Antimicrobial Agents and Chemotherapy | 2011
Ping Liu; Annie F. Fang; Robert R. LaBadie; Penelope Crownover; Adriano Arguedas
ABSTRACT An azithromycin extended-release (ER) oral suspension was developed to improve the gastrointestinal tolerability profile without substantially compromising systemic exposure. A single dose of 30 mg/kg azithromycin immediate-release (IR) oral suspension has been used in children to treat acute otitis media (AOM). This study was conducted to compare the pharmacokinetics of a 60-mg/kg azithromycin ER single dose with a 30-mg/kg azithromycin IR single dose in children with AOM aged 6 months to 6 years (n = 19 per treatment). Serum samples were collected at 1, 2, 3, 4, 8, 24, 48, and 72 h after dosing.
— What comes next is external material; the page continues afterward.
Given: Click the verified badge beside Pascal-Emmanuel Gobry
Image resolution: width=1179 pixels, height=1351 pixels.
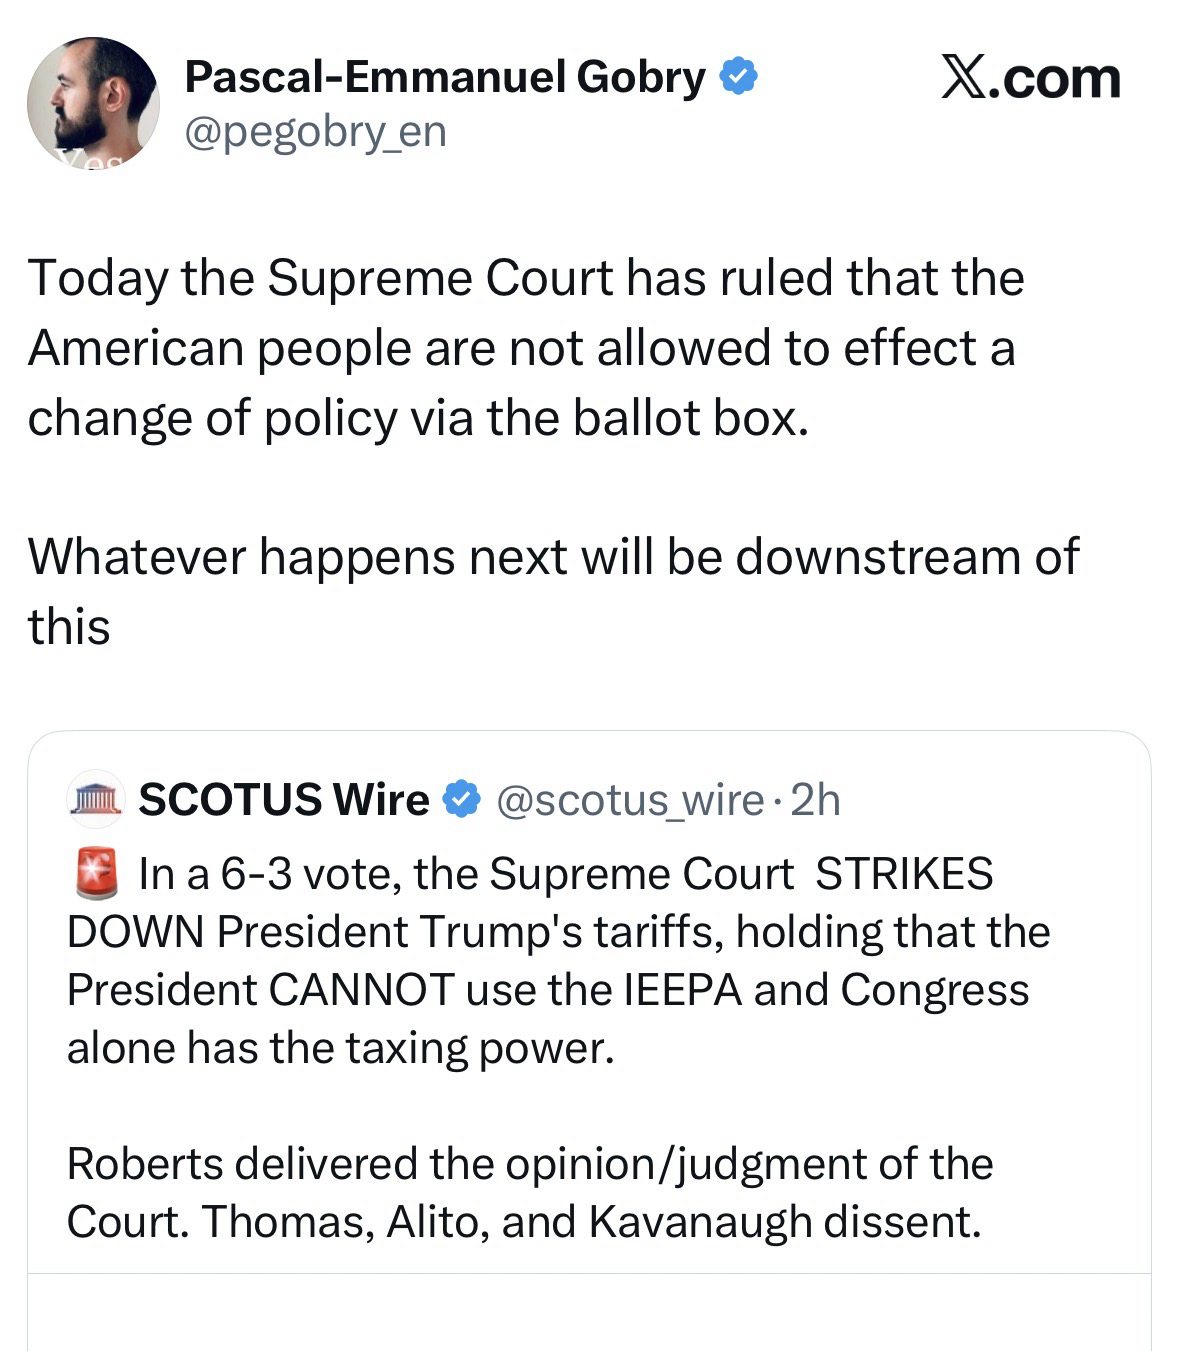Looking at the screenshot, I should (738, 77).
The area under the curve from time zero to 72 h postdosing (AUC0-72) was calculated based on a noncompartmental method. One-way analysis of variance (ANOVA) was used to compare exposure parameters (e.g., AUC0-72 and peak concentration) as well as concentrations at each time point. The adjusted geometric mean ratio of the ER/IR AUC0-72 was 157.98% (90% confidence interval [CI], 98.87%, 252.44%), which met the predefined criterion of the lower boundary of the 90% CI of ≥80%. As expected, due to the slower-release profile of the ER formulation, the concentrations of the ER formulation during the first 3 h were lower than those of the IR formulation. After 3 h postdosing, the lower boundaries of the 90% CI for the ER/IR concentration ratios were greater than 100%. These results indicated that a 60-mg/kg single dose of ER azithromycin provides similar or greater systemic exposure in children than the 30-mg/kg single dose of IR azithromycin.